Chris showing here swing at 3.30 am

A complete right off of a Saturday was followed by a continuation of the night before. Atrociously bad skills at a “golf” bar were offset by no less than 3 meals. The prize has to go an exquisite establishment where thin slices of prime beef were sliced off a large slab of beef in front of you, to be cooked at your own pleasure in a mini boiling oil pot built into your counter. All the joy of fondu, but with much nicer food and no wee smell. Being involuntarily sprayed by staff with freebreeze after a Korean BBQ also registered interest as a first time.




At some point in the middle of another 12 hour night (a true 24 hour city!) came a gem of an experience. Somewhere on the backstreets of Shimbashi we wandered up some dirty spiral stairs and took a chance on a small red door. Inside we found a couple of hours of highly enjoyable salary-man company in a tiny sake-karaoke bar (for better or worse, both of these were sizeably sampled). The guys were very friendly indeed, if considerably on the sloshed side. A rendition of “Here Comes the Sun” brought down the curtain on our singing efforts which were interluded by many a Kampei and a sunk glass of saki. It was interesting to see how, despite her obvious lack of interest, the bar maid barely registered one of the guys rather pathetic naughty school boy touchy feely flicking up her skirt attitude. After a bill that was hefty despite the alleviation of the guys paying for our sake, we left with handshakes and a buzz.


What was so nice about these nights out was that, with a cut-short detour to Geronimo's aside, we managed to avoid the Geijin (expat) scene pretty well. I could have seen me being sucked into it a few years ago, but the idea of hanging around in a little self-imposed bubble does not really interest me. Even more so when there is so much on offer in this great flickering monster of a city. But then again, maybe it is what's on offer that keeps the legions of Western guys around Rappongi. How many blokes can say no to a good ego boost?

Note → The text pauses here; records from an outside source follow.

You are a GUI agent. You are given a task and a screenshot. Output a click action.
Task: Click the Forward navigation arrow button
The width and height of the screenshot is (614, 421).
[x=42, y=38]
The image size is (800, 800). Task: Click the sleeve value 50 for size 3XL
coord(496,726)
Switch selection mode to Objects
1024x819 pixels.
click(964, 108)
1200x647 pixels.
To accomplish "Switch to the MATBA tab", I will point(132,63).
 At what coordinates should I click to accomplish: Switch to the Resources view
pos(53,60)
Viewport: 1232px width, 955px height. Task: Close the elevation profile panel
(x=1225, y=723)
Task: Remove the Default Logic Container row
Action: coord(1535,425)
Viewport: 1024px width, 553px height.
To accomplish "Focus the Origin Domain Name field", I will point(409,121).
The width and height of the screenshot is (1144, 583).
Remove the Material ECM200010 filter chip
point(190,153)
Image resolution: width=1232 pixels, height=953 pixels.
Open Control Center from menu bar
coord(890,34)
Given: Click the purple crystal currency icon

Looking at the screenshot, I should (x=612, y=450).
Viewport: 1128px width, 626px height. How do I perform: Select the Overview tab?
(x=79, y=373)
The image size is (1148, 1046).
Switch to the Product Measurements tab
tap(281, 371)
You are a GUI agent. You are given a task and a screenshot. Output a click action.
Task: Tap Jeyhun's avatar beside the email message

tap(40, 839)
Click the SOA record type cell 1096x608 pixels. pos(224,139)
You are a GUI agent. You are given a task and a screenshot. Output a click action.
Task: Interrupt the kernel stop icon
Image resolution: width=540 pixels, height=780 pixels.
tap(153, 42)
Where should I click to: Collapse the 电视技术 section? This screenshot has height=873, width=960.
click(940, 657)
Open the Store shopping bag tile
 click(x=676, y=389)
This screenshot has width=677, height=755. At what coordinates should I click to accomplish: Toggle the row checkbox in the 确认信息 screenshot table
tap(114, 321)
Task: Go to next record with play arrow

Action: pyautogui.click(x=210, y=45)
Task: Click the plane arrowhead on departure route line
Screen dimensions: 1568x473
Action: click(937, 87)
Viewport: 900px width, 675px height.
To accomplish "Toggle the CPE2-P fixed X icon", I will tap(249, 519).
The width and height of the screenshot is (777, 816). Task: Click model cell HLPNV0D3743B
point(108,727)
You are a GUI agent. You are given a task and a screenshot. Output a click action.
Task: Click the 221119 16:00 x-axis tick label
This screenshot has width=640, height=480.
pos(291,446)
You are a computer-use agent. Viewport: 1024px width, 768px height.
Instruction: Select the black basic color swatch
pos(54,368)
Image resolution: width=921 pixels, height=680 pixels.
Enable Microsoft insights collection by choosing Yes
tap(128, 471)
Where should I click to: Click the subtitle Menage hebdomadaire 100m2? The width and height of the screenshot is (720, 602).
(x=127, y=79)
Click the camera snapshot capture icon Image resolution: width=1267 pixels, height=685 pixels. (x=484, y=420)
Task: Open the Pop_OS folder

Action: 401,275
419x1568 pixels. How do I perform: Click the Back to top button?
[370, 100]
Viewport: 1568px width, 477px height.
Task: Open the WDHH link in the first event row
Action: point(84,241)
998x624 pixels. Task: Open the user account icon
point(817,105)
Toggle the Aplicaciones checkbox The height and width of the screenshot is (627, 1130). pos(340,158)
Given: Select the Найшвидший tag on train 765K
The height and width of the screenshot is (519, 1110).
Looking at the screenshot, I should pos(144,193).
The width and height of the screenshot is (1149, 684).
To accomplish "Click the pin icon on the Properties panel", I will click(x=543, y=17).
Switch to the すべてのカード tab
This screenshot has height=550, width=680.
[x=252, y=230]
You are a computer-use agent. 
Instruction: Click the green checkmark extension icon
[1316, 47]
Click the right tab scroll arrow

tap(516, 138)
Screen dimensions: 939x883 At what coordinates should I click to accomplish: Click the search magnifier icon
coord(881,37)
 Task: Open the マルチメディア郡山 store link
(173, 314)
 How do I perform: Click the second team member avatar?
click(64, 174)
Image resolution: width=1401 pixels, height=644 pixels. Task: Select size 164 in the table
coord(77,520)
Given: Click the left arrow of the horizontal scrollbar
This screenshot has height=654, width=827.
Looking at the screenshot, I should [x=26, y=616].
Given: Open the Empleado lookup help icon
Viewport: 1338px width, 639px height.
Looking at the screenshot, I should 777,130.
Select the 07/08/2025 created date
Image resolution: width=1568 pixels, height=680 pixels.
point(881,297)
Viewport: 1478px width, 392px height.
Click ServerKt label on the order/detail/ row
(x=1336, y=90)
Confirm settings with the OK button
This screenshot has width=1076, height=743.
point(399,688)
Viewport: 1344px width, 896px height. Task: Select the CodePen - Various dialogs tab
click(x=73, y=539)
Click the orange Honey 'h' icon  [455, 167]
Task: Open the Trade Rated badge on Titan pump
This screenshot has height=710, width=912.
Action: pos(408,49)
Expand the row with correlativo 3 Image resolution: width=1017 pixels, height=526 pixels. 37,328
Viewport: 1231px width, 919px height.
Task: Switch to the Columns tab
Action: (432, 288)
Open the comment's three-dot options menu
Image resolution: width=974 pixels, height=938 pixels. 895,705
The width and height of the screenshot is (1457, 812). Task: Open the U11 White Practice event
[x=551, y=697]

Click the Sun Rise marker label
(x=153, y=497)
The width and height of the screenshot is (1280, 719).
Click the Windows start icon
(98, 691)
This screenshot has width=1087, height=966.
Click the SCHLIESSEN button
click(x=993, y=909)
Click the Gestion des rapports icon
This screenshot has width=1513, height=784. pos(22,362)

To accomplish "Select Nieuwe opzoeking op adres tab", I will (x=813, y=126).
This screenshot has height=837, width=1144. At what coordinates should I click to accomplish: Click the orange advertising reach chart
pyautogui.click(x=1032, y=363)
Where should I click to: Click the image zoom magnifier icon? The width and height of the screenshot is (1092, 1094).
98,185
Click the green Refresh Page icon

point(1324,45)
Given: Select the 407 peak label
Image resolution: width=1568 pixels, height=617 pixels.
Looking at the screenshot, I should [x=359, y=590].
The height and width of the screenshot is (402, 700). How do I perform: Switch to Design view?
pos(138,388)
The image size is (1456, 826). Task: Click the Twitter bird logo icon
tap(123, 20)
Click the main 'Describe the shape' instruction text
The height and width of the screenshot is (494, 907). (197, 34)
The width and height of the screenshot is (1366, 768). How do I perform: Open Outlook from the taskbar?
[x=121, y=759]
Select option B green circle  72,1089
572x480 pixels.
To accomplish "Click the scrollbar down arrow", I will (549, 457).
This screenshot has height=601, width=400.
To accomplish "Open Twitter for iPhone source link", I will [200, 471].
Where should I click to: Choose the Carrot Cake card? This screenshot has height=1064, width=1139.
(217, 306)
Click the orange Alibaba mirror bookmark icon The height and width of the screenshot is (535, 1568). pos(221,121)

Anyhow, by the time we awoke a little worse for wear on Sunday the London cobwebs were well and truly blown away (along with our budget). On to more civilized things....

Saturday, October 03, 2009

Tokyo headache

Its 4pm on my second day in Tokyo and I've just woken up. Perhaps a bit of jet lag, but I'd be lying if I failed to admit that getting back to the flat at 6.30 am last night after a loonnnnnng night had something to do with it.... and quite a bit of saki!

From yakatori via a nasty geijin bar to the wanders of Golden Gai.
Good times! I just wish my head didn't hurt.